Copyright was invented in Ireland not to protect authors, but to
protect the profits of the _owners_ of a work, and that is a _very_
different story. The first ruling fined a monk for copying a book of
psalms belonging to a wealthy man. At risk of sounding Marxist,
copyright is, to the core, a socio-economic class-struggle weapon of
legal oppression by which those who have the income from a property
get to use non-intellectual brute power to keep those without from
sharing in it. It's Bucky Fuller's "little man on the horseback" in
Grunch of Giants. Copyright, any copyright, is anti-art, anti-science
That said, I choose the GPL for my own code because the acronym has
brand awareness; you don't need to explain it and it is clear for most
purposes within our tiny bubble. Luckily I haven't had the brains to
write anything of use to any more than a few people. For my writing
and my music, I choose the OPL because the expansion of the acronym
has word-sound-power that might make people aware of the property
My wife's OPL'd Earthday song was picked up all over the world, and
while we granted rights for anyone to twist it into a bawdy right-wing
anthem if they so wish (which is, after all, the spirit of the 'folk
tradition') to our knowledge, everyone sings it pretty much the way
she wrote it. Should someone someday violate our license, we won't
care, we'll just turn a cheek and move on, invent something else, go
on without it; I can barely afford my lawyer fees from the last wife ;)

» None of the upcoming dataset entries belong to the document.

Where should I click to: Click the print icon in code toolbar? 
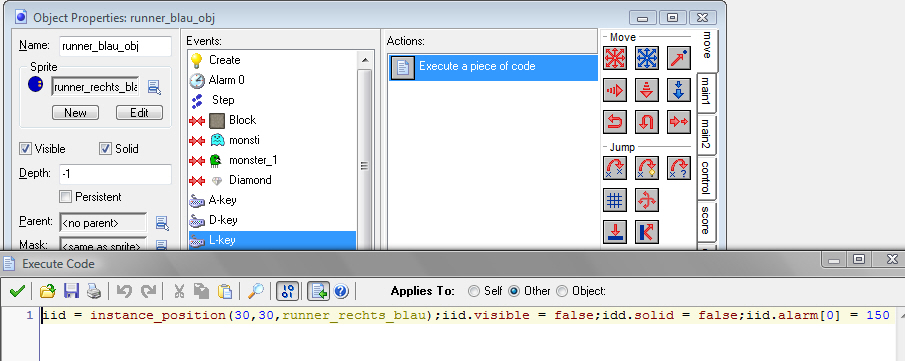[94, 291]
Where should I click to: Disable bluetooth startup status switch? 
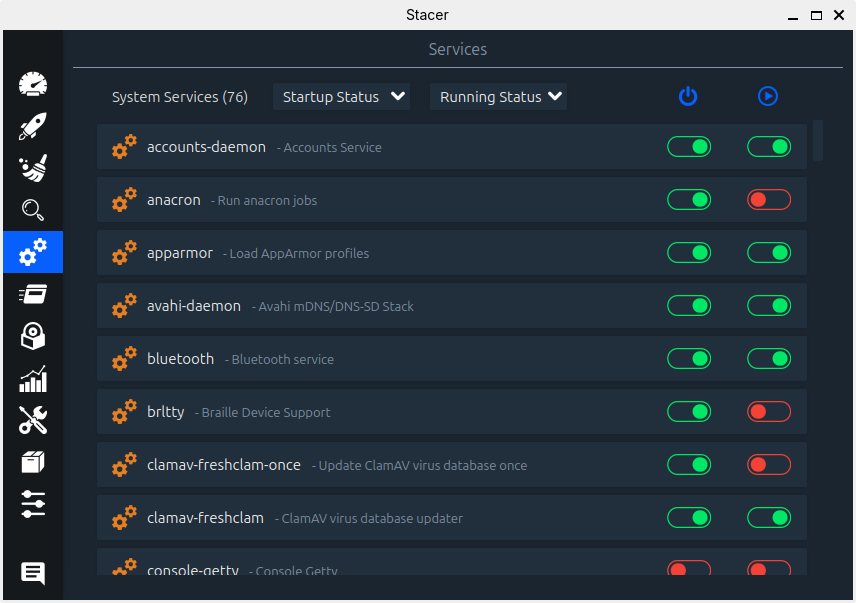(689, 359)
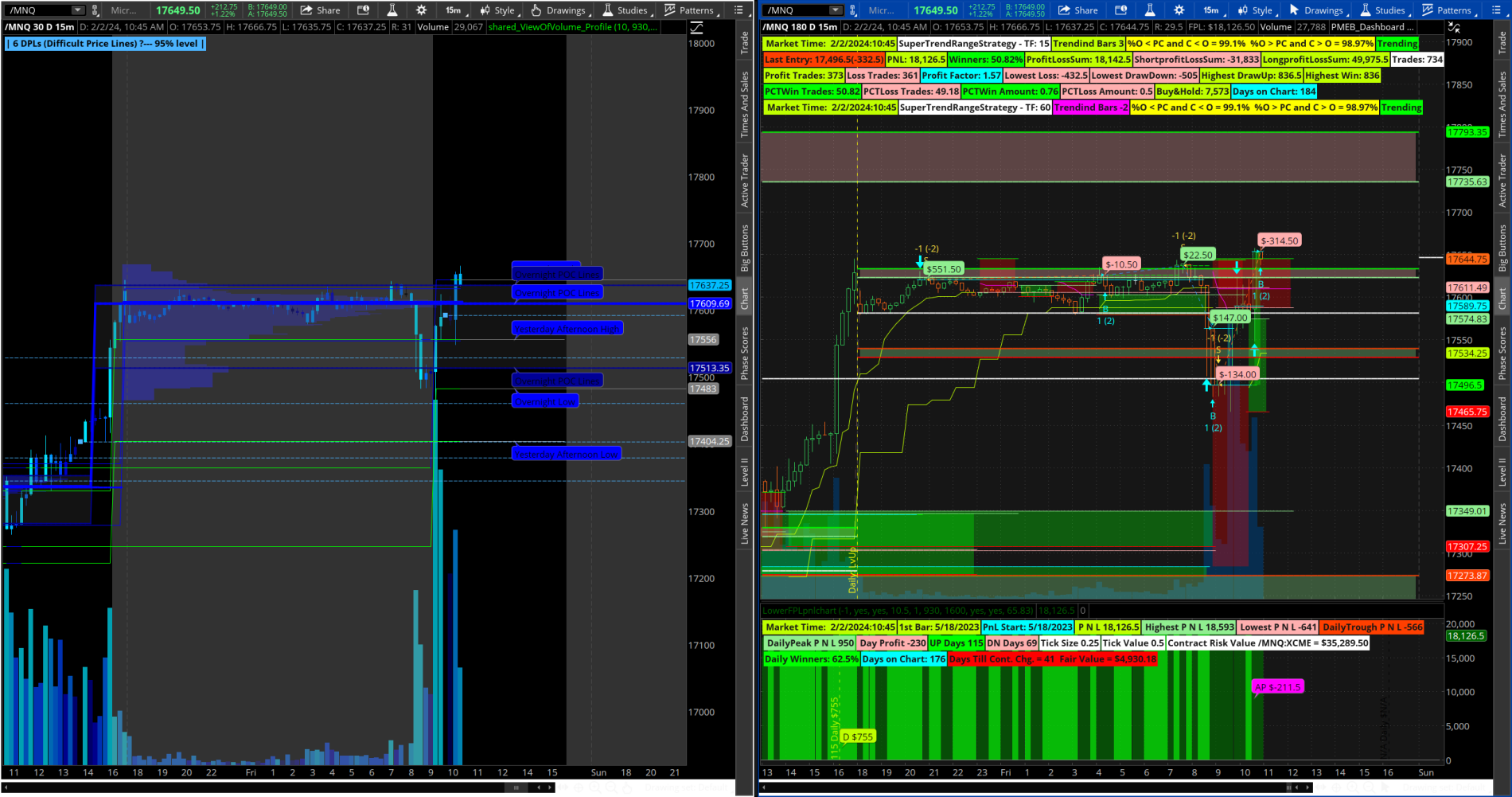Click the Edit Studies flask icon on /MNQ 30 D chart

coord(392,10)
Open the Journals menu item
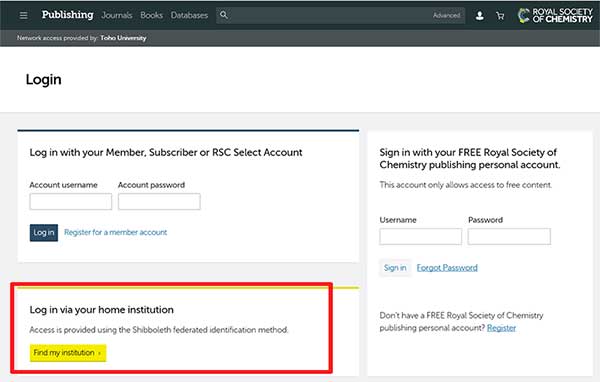The image size is (600, 382). [x=117, y=15]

Woodie Guthrie, himself a master of beating copyright lawyers to the
spoils of his work, penned an oft-omitted last verse to the song you
all know, This Land is Your Land:
As I was walkin'
I saw a sign
And on that sign
It said 'Private Property'
But on the other side
It didn't say nothin'
_That_ side was made for you and me.
R> I am interested in helping to get things accomplished but am
R> very wary of the licensing implications.

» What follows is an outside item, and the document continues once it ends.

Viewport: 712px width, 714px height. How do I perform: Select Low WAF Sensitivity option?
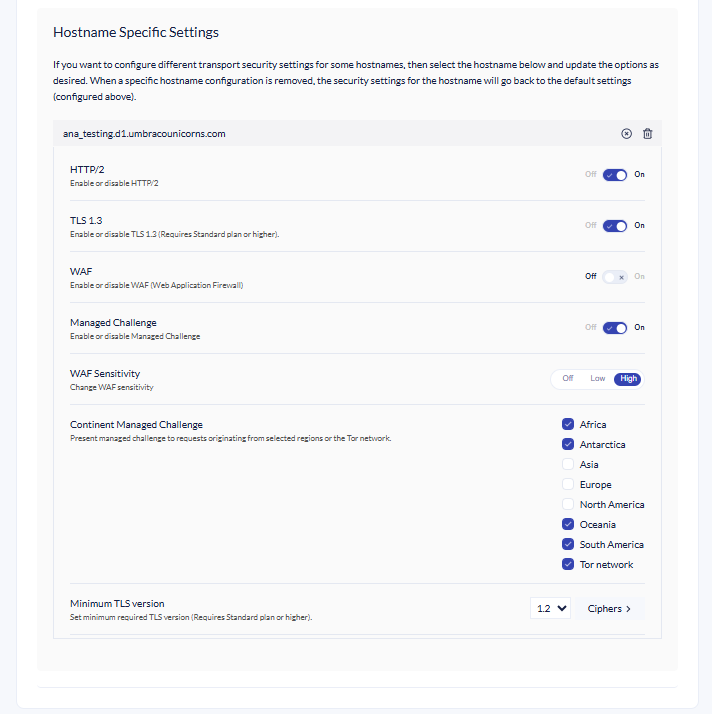pyautogui.click(x=597, y=379)
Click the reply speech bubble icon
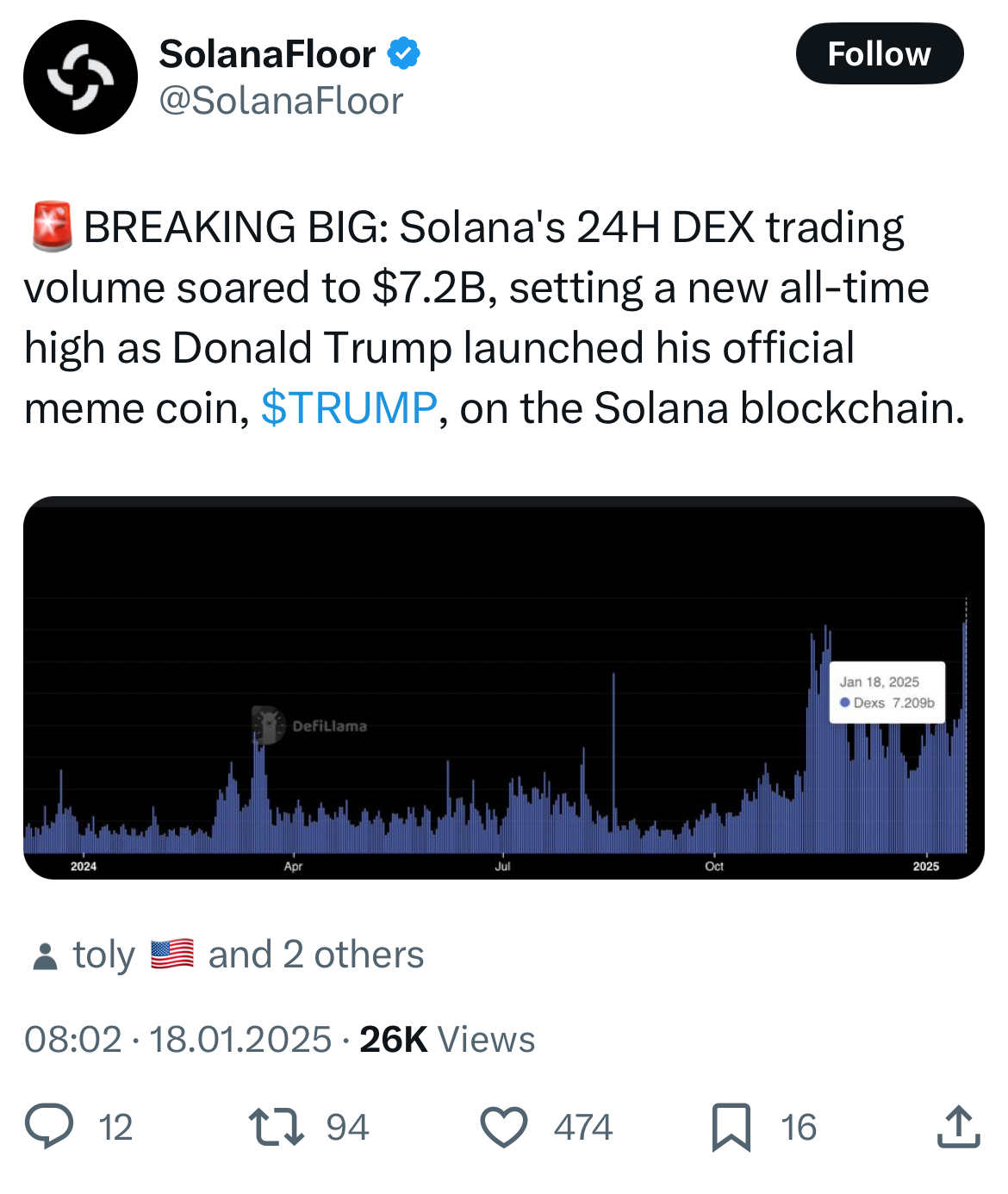Viewport: 1008px width, 1194px height. tap(49, 1127)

I'd recommend you do what you feel in your heart is best, and if you
are worried about repercussions, do as all good authors on sensitive
subjects have done since the invention of the burnt stick: Publish
anonymously. Remember that Rudyard Kipling would today be remembered
as _Sir_ Rudyard Kipling had he not been so open about penning the
great bar-room shanty "God Bless the Bastard King of England" and
Galileo might have died a free man had he grasped this.